##### SUPPLIED MATERIAL
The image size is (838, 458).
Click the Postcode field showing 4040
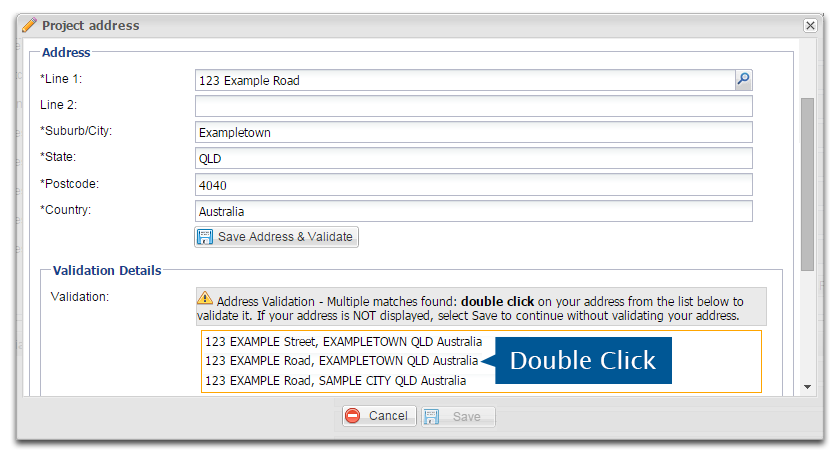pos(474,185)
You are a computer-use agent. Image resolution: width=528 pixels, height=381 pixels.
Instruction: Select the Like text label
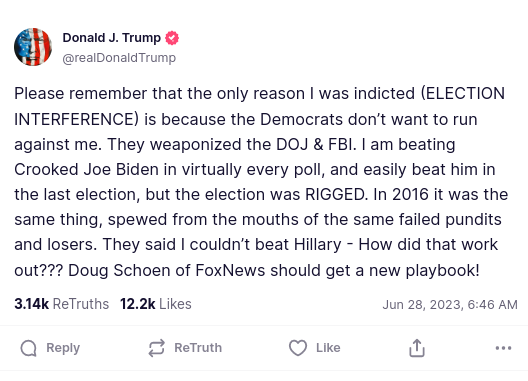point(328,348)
##########
##### SUPPLIED MATERIAL
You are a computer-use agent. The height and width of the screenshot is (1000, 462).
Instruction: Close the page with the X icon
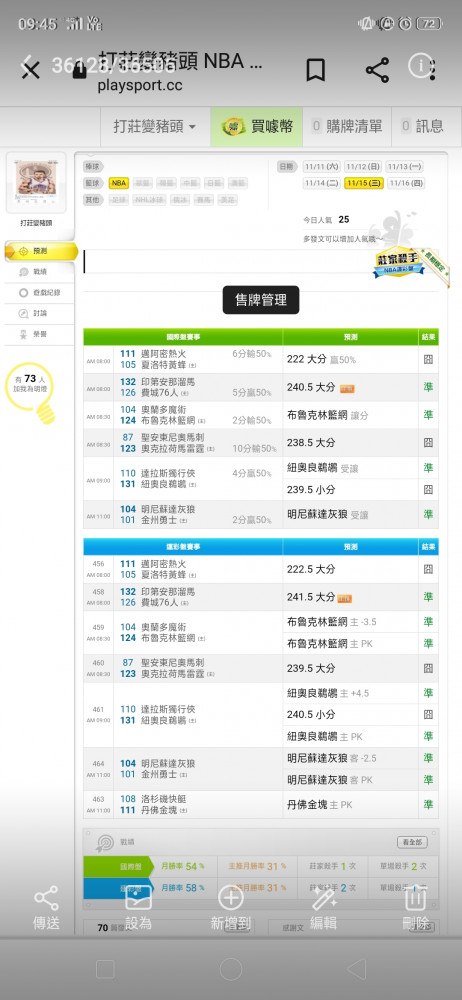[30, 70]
##########
● TASK INSTRUCTIONS
Among the lines above, show every one that contains the string "height".

● RESULT FOR THIS EXERCISE
You are a computer-use agent. Image resolution: width=528 pixels, height=381 pixels.
You are a computer-use agent. The height and width of the screenshot is (1000, 462).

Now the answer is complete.